The drstatecmp DynamoRIO Machine State Comparison Extension provides mechanisms to enable systematic and exhaustive machine state comparisons across instrumentation sequences. These comparisons will detect instrumentation-induced corruptions of the application's machine state that would typically lead to obscure bugs.

Setup

To use drstatecmp with your client simply include this line in your client's CMakeLists.txt file:

use_DynamoRIO_extension(clientname drstatecmp)

That will automatically set up the include path and library dependence.

The initialization routine drstatecmp_init() enables the insertion of the machine state checks. When drstatecmp is linked but the client does not invoke drstatecmp_init(), there are no inserted checks and no overhead to the client. Thus, a client can wrap the initialization of drstatecmp with a flag or an ifdef and invoke it only on debug builds. Each call to drstatecmp_init() should be paired with a call to drstatecmp_exit() on client exit.

Checks

There are two types of checks depending on whether a basic block has any side-effects. Only checks for side-effect-free basic blocks are currently supported.

Side-effect-free Basic Blocks

Side-effect-free basic blocks are duplicated and executed twice, once with the full instrumentation sequence and once with no instrumentation except for a state comparison at the end. Essentially, we check whether the machine state at the end of the basic block execution is the same with and without instrumentation code. This check should catch any state clobbering by instrumentation.

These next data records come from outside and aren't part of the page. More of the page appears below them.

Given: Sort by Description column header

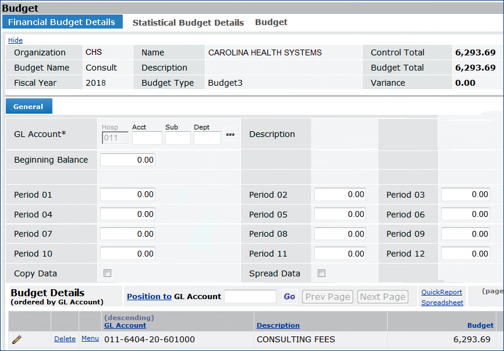Looking at the screenshot, I should pos(278,325).
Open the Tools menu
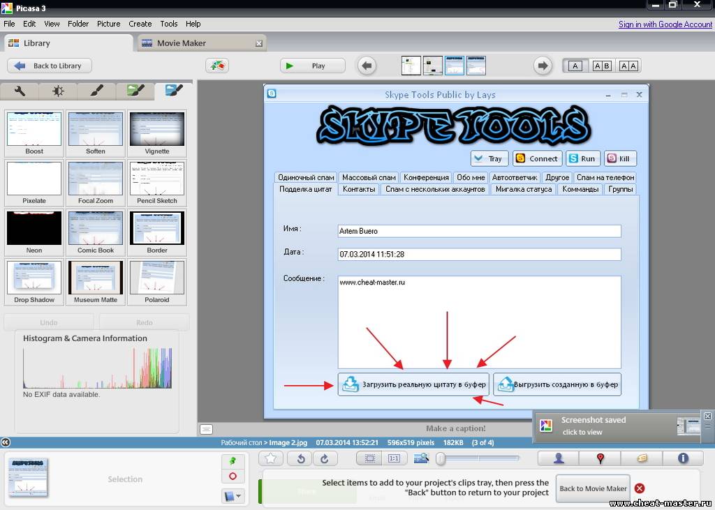 coord(168,24)
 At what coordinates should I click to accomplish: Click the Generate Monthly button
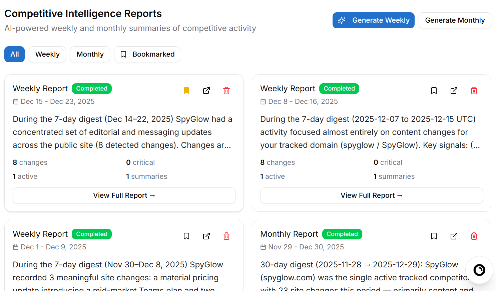tap(455, 20)
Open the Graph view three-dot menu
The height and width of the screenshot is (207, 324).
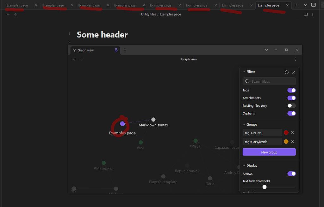296,59
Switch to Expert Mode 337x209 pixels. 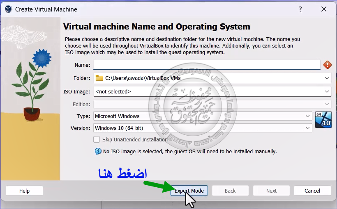(x=189, y=191)
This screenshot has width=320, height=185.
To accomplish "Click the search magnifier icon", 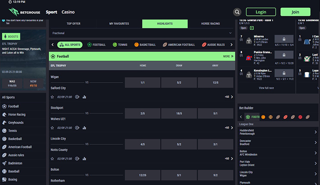I will [237, 12].
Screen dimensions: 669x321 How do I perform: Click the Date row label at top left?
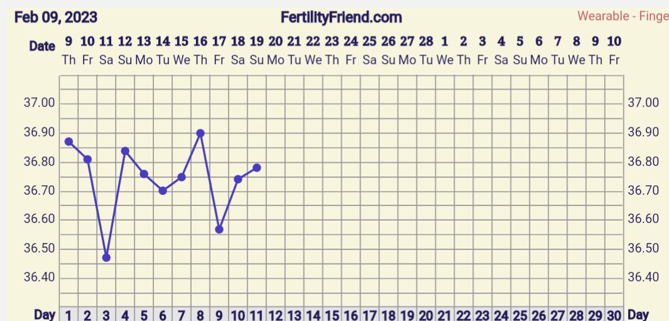coord(42,46)
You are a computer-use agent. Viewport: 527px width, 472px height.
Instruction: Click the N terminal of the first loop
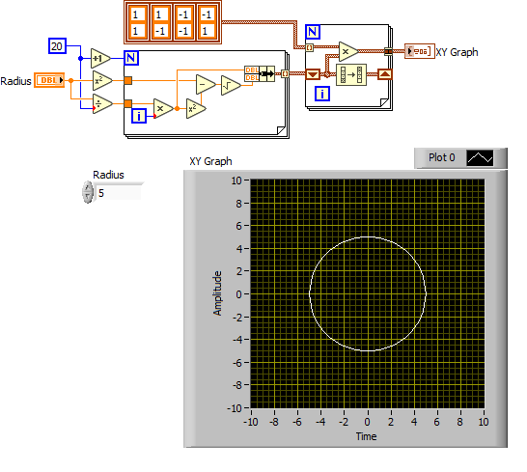[131, 58]
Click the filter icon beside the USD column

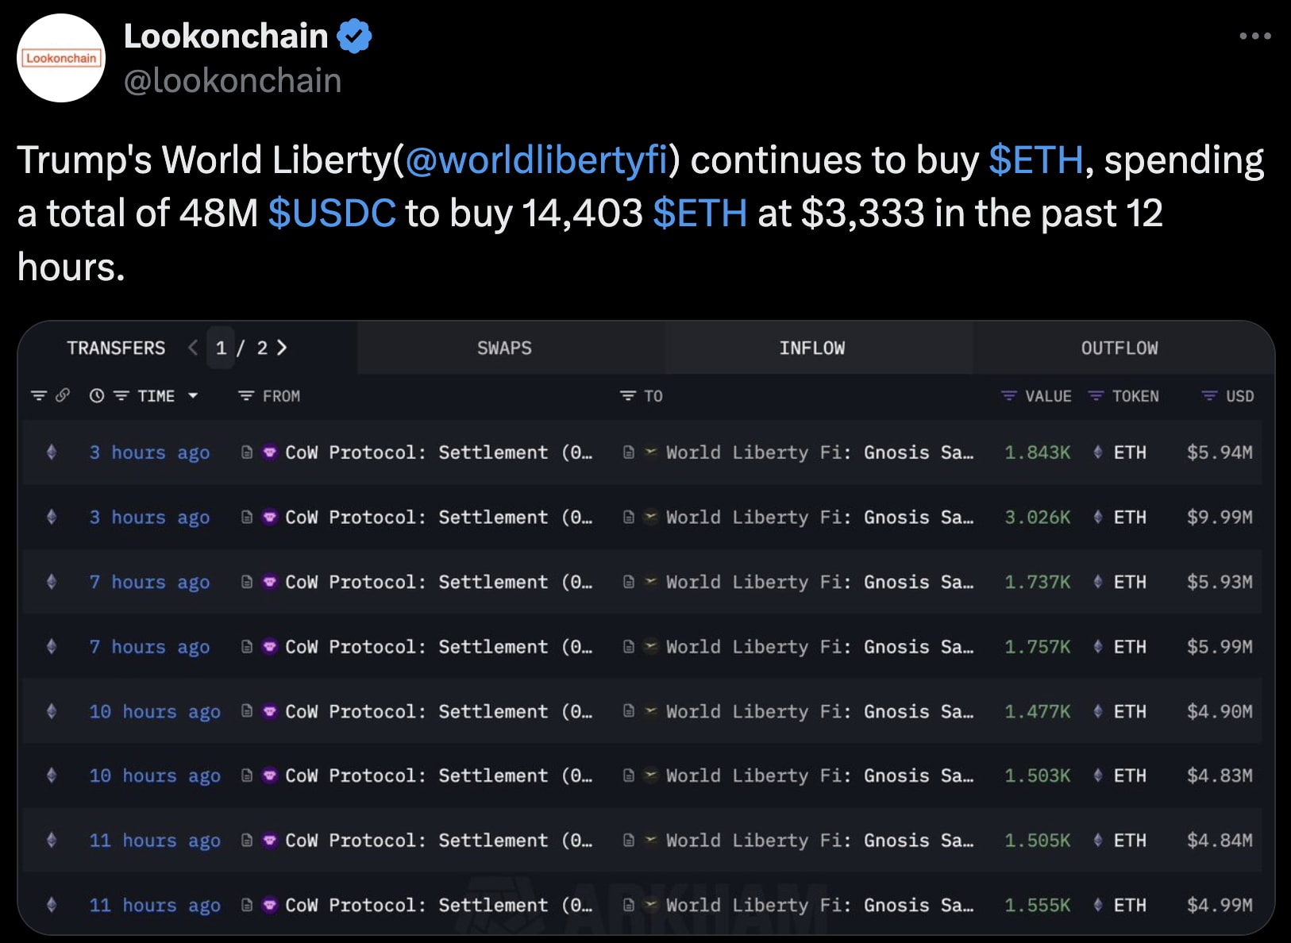[1210, 396]
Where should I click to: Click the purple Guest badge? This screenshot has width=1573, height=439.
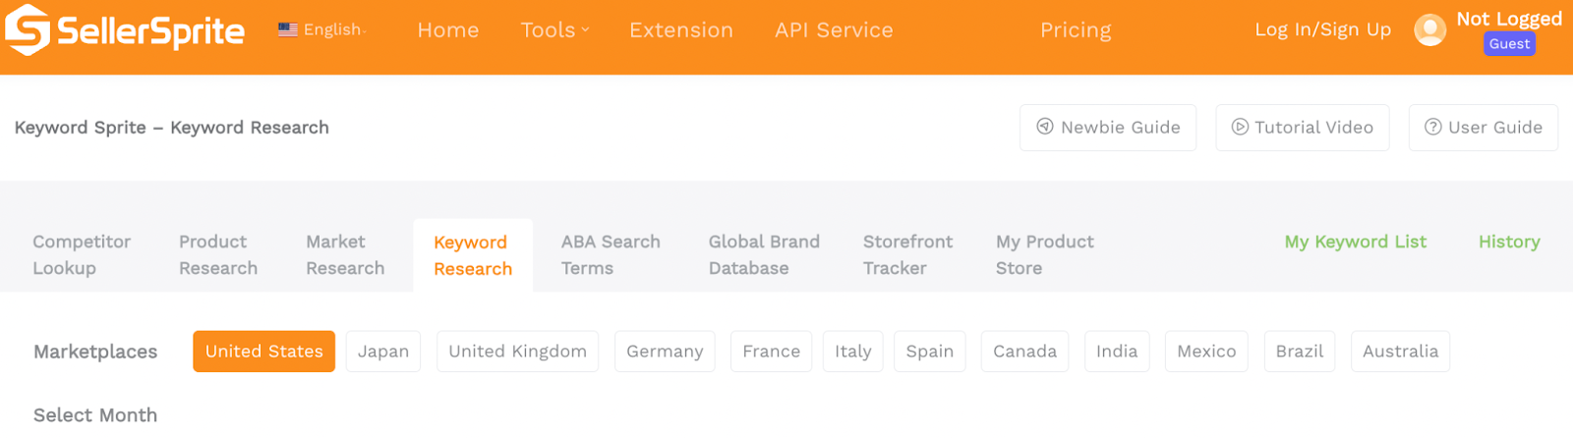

Beyond instrumentation bugs, drstatecmp can also catch bugs introduced in the application-to-application phase. To that end, instead of using for re-execution the post-app2app-phase version of each side-effect-free basic block (i.e., instrumentation-free copy but with potentially modified application instructions), it uses the pre-app2app-phase version (contains only the original app instructions), unless any of original app instructions requires emulation (i.e., not executable).

The duplication of side-effect-free basic blocks and the checks insertion occurs at drmgr's post-instrumentation stage. An instrumentation-free copy of each side-effect-free basic block is appended immediately after the instrumented version of the basic block. Before the execution of the instrumented basic block, its machine state is saved. This state will be used for state restoration before the re-execution of the basic block. At the end of the instrumented basic block, code is inserted to save the current state for later comparison and then restore the machine state to the state before executing the instrumented basic block. At the end of the instrumentation-free copy of the basic block, a clean call is inserted that compares the current machine state of the instrumentation-free basic block with the machine state that was saved at the end of the instrumented basic block. A user-supplied callback is invoked in case of any state mismatch. If the user provides no such callback, DR_ASSERT_MSG is triggered on mismatches.

Basic Blocks with Side Effects

Checking basic blocks with side effects is not yet implemented but this section serves as a high-level design overview. Instructions with side effects include instructions that write to memory, interrupts, and system calls.

Basic blocks with side-effects cannot be executed twice (at least not without a lot of extra complexity to monitor and restore memory state). In this case, the checks are inserted throughout the basic block whenever needed taking into account the app instructions, existing instrumentation, and the lazy restoration by drreg. As a result, incomplete-decoder bugs and lazy-condition-drreg bugs will not be detected.

Some of the side effects could be handled in a way that enables re-execution of more basic blocks. For example, system calls could be executed once in the original basic block and then in the basic block copy the system call is just emulated by using the return value seen in the first execution. Other side effects such as storing to memory can be executed only once in cases where the stored value is not loaded within the basic block. Memory could also be handled by saving and restoring the memory state in addition to the machine state. Naturally, monitoring of the written memory addresses is needed to limit the memory state size.

Machine States Saved

During execution, thread-local storage is used to keep two machine states for each side-effect-free basic block. One is the state of the instrumented basic block before its execution (used for state restoration) and the other is the state of the instrumented basic block after its execution (used for state comparison).

Comparison with DrBBDup

The main functionality and most of the complexity of DrStateCmp is the machine state comparison and the instrumentation added to enable it. The basic block duplication is relatively simple and a small part of DrStateCmp's code, and even though there is a bit of redundancy for this part, the use case in DrStateCmp is different enough from what DrBBDup provides so that DrBBDup cannot be used as it is (or with minimum changes). A main difference is that DrBBDup dispatches control according to runtime conditions and only one copy/case is executed every time. Instead, for duplicated basic blocks DrStateCmp executes both the instrumented basic block and its non-instrumented copy.